Autonomous mobility is the key value proposition for many robots. Thanks to the successes of self-driving systems in commercial vehicles from companies like Tesla and John Deere. Autonomous driving has gained significant momentum across the robotics industry. Autonomous driving for robots is nothing new, and autonomous mobility has traditionally heavily relied on LiDAR, thanks to their simplicity and ease of use. However, LiDAR presents a number of limitations, such as high upfront costs, low resolution, and lack of object recognition ability. With the recent successes of Tesla and John Deere’s autonomous vehicles using cameras only, the tide is shifting, and cameras are poised to take over.

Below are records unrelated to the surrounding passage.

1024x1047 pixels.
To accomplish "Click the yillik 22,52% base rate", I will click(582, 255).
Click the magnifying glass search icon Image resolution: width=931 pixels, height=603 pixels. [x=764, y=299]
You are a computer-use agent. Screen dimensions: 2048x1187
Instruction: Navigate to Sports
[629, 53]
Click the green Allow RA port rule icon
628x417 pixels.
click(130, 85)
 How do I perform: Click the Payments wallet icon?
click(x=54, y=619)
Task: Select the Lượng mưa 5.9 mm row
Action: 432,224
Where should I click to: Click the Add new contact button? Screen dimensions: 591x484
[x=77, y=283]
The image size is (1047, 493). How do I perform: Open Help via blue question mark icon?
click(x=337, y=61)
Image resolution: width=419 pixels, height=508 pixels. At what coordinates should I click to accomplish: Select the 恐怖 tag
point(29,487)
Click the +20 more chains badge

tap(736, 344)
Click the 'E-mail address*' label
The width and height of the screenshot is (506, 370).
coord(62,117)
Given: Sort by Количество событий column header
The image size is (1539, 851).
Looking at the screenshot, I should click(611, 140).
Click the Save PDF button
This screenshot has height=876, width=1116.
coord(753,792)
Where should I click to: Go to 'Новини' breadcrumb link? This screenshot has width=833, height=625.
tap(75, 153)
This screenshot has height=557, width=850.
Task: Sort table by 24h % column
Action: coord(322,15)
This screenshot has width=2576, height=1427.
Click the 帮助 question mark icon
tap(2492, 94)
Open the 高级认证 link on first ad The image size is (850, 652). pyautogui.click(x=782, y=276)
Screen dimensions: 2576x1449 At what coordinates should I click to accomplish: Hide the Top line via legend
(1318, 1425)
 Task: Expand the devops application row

IDTechEx’s recent research, “Sensors for Robotics 2023-2043: Technologies, Markets, and Forecasts“, shows that the market share of LiDAR in the robotics industry will decrease from 24% to 21%, whereas the market share of cameras is expected to increase by 3% over the next decade, as shown in the diagram below.
Market Share of LiDAR Units and Camera Units 2022 Versus 2032.
In this article, IDTechEx Technology Analyst Yulin Wang will explore why cameras are becoming a more popular choice for mobile robots, what advantages they offer over LiDAR, as well as what limitations are holding them back from being adopted.
- 3D LiDAR is not needed for indoor mobile robots. One of the benefits of LiDAR is that they are less susceptible to poor weather conditions and limited visibility compared with cameras. While this is a significant benefit for outdoor robots that work in unpredictable weather, it is not quite needed for indoor mobile robots because they are fundamentally designed to work in a well-controlled environment with stable artificial illumination. In addition, unlike LiDAR, which provides a 3D point cloud, cameras can capture both 3D information and color information. This enables robots to recognize and differentiate objects based on color and texture. The 3D information capturing ability paves the way for cameras to replace LiDAR.
- High costs of LiDAR hardware encourage end-users to adopt alternative technologies. Cost is a major factor in the shift away from LiDAR. LiDAR sensors can be expensive, with prices ranging from a few hundred to several thousand dollars. In comparison, cameras are much more affordable, making them a more accessible option for many companies. This has resulted in the wider adoption of camera-based systems, as they are now more cost-effective for smaller companies and start-ups (which a lot of robot OEMs are). Nevertheless, despite the low costs of camera hardware (image sensors), the total cost of ownership can be extremely high for cameras because of the software and image processing units such as GPUs and image processing software systems.
- Size and weight. Cameras also have a smaller form factor compared to LiDAR, making them easier to integrate into mobile robots. This allows for more compact and lightweight designs, which can be crucial for robots that need to navigate through tight spaces or narrow doorways. Additionally, cameras can be placed in multiple locations on the robot, providing a wider field of view and improving navigation accuracy.
- Maintenance. Cameras are easier to calibrate and maintain compared to LiDAR. LiDAR requires careful alignment to ensure that the 3D point cloud is accurate, and it can be difficult to maintain that accuracy over time. On the other hand, cameras are typically plug-and-play, making them easier to use and maintain.
However, despite the superiorities mentioned above, IDTechEx’s recent research, “Sensors for Robotics 2023-2043: Technologies, Markets, and Forecasts“, also outlines a few barriers holding back the camera’s adoption.
- High costs of software and other image processing units. Although image sensors cost considerably lower than LiDAR, the total cost of ownership of cameras, along with image processing units (software and GPUs), can lead to a high total cost of up to a few thousand dollars. In addition, in order to make cameras function in a robust manner, a solid machine vision system is needed. Unlike Tesla and John Deere, many robot OEMs have limited cash flow, making them conservative in investing too much capital on developing machine vision software. They would prefer to use existing LiDAR solutions.
- Data privacy. Many warehouse owners are hesitant to deploy mobile robots with cameras into their warehouses due to data privacy concerns. The lack of interest from end users slows down the adoption of cameras in robots. Furthermore, the lack of images and data collected from warehouses due to data privacy also makes it harder for robot OEMs to develop a robust machine vision system.
In conclusion, the shift towards camera-based systems for indoor mobile robots is a reflection of the changing priorities in the field. As costs come down and technology improves, cameras are becoming a more accessible and effective solution for indoor navigation and mapping. While LiDAR will likely still have a place in some applications and cameras present their own issues in the short term, it’s clear that cameras are poised to become the dominant sensor for indoor mobile robots in the coming years. IDTechEx’s report, “Sensors for Robotics 2023-2043: Technologies, Markets, and Forecasts“, forecasts that the market size of cameras used in robots will have a 23-fold increase over the upcoming decade.